Schema
ArcadeDB supports schema-less, schema-full and hybrid operation. A type (document, vertex or edge) must be declared in a database before records can be inserted into it; everything else — properties, indexes, additional buckets, triggers, materialized views — is layered on top of that type. For declared properties, all writes are validated against the property’s type and constraints, while undeclared properties are accepted as long as no declared constraint is violated.
This section introduces the building blocks of an ArcadeDB schema: Types, Properties, Buckets, Indexes, Triggers, and Materialized Views.
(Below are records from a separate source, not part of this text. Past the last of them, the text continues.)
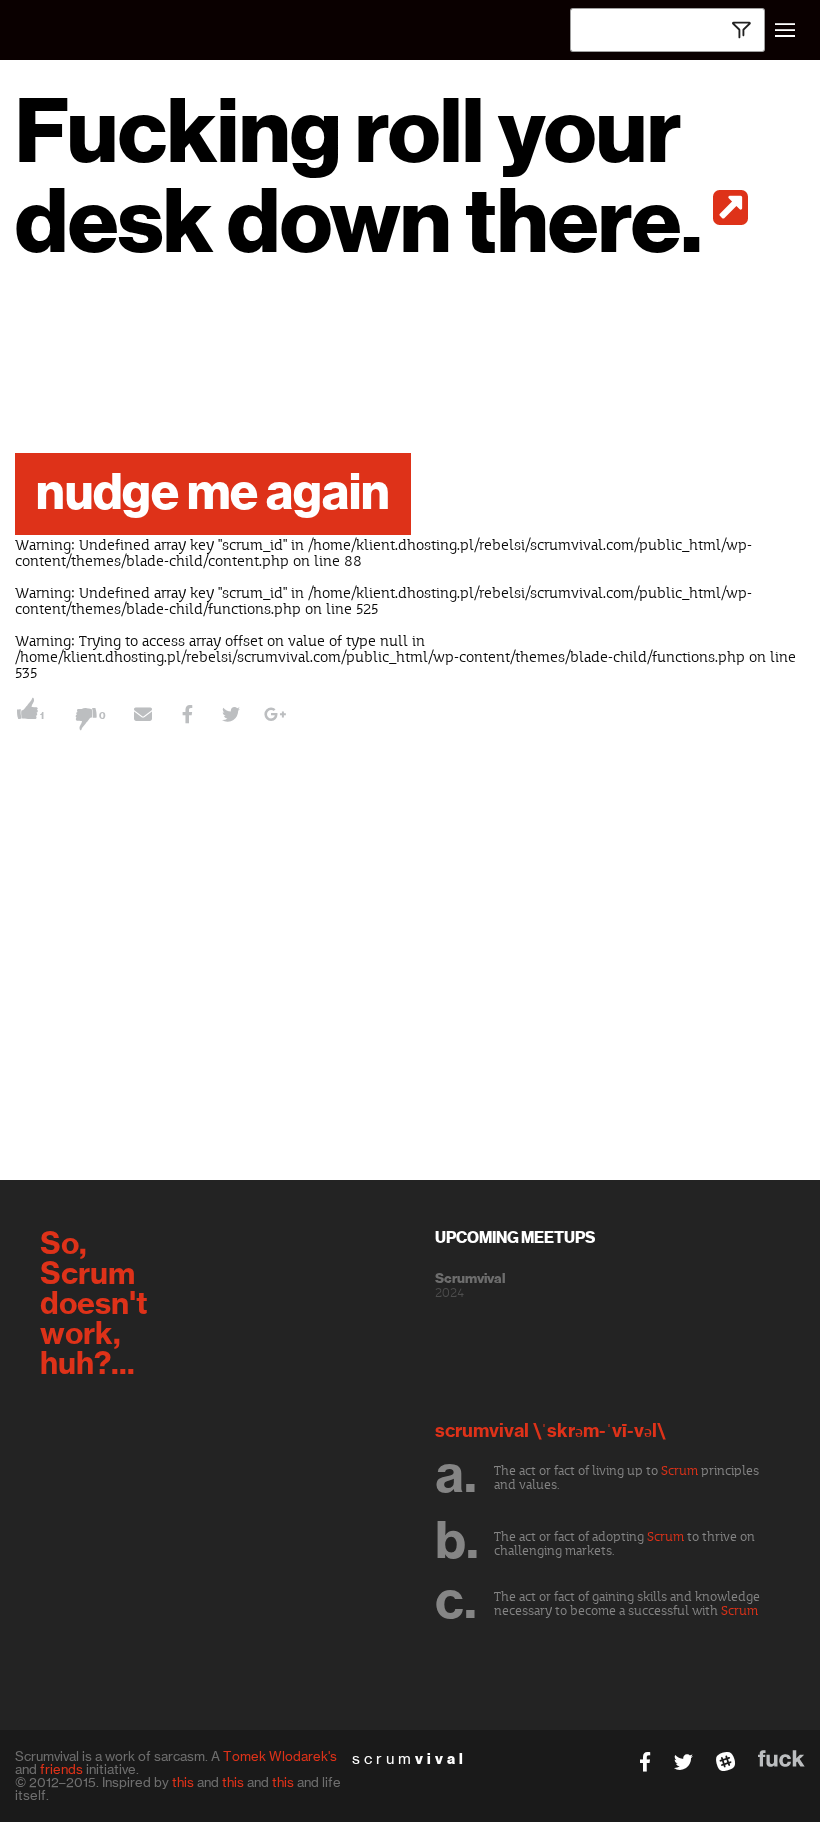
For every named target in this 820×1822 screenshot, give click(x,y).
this (183, 1782)
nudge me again (213, 494)
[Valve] (729, 207)
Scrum (679, 1471)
For the low-level on-disk layout (pages, record IDs, bucket files, page versioning), see Storage Internals.
Types
A type is the named "shape" of a record. ArcadeDB has three flavours, all backed by the same storage engine:
-
Document type — schemaless or schema-full documents (JSON-like records), the analog of a table.
-
Vertex type — documents that participate in the graph as nodes; carry edges-in / edges-out adjacency lists.
-
Edge type — documents that connect two vertices, bidirectional by default and traversable in both directions.
Types support single inheritance via the EXTENDS keyword and are queryable polymorphically (a query on a parent type sees all subtypes' records). See Inheritance for the details. The SQL command surface is CREATE TYPE, ALTER TYPE, and DROP TYPE.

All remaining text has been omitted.